Associations between the functional CD40 rs4810485 G/T polymorphism and susceptibility to rheumatoid arthritis and systemic lupus erythematosus: a meta-analysis.

Abstract

The aim of this study was to determine whether the functional CD40 rs4810485 G/T polymorphism is associated with susceptibility to rheumatoid arthritis (RA) or with susceptibility to systemic lupus erythematosus (SLE). A series of meta-analyses were conducted to test for association between the CD40 rs4810485 G/T polymorphism and RA or SLE. A total of 21 comparisons involving 15,095 patients and 27,050 controls for RA, and 1353 patients and 2342 controls for SLE were considered. Meta-analysis showed a significant association between the CD40 rs4810485 T allele and RA in all subjects (odds ratio (OR) 0.890, 95% confidence interval (CI) 0.846-0.936, p = 5.5 × 10(-7)).

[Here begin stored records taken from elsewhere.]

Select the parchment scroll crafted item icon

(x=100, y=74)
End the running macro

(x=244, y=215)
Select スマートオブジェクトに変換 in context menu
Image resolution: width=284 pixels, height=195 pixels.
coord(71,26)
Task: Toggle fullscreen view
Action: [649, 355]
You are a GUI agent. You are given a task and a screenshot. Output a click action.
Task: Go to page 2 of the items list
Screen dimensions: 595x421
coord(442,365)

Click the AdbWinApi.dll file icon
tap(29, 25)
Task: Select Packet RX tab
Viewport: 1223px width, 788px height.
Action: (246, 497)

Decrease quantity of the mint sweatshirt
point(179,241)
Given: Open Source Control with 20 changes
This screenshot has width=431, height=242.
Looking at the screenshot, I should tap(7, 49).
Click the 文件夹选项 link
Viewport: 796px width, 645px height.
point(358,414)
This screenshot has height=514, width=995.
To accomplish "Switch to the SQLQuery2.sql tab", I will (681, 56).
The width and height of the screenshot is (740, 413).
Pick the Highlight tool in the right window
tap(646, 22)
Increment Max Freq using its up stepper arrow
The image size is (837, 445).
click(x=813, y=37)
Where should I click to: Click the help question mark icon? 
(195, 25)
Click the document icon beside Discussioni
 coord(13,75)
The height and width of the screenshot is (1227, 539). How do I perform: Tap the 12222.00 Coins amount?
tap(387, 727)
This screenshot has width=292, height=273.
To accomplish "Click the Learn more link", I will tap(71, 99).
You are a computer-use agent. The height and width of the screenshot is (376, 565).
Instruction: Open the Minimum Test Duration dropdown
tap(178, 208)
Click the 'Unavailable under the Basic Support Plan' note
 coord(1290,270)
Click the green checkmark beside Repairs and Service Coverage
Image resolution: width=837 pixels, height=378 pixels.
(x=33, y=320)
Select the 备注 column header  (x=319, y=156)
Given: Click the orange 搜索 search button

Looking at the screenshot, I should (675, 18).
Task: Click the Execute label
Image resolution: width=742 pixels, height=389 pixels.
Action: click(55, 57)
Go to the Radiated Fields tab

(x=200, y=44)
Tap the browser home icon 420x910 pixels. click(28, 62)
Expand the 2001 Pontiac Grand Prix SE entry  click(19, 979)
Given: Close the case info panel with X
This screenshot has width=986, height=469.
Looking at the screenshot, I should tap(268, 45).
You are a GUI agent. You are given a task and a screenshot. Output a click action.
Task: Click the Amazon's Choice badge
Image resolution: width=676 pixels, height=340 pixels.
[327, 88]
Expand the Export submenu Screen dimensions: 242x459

After stratification by ethnicity, the CD40 T allele was found to be significantly associated with RA in Europeans (OR 0.879, 95% CI 0.848-0.901, p = 3.0 × 10(-9)). A similar pattern of association was observed between the CD40 T allele and RA when the analysis was performed using the recessive, dominant, and additive models. Meta-analysis also showed a significant association between the CD40 polymorphism and SLE in Europeans (OR for the T allele 0.715, 95% CI 0.641-0.832, p = 1.4 × 10(-6)). Our meta-analyses confirm that the CD40 rs4810485 G/T polymorphism is associated with susceptibility to RA and SLE in Europeans.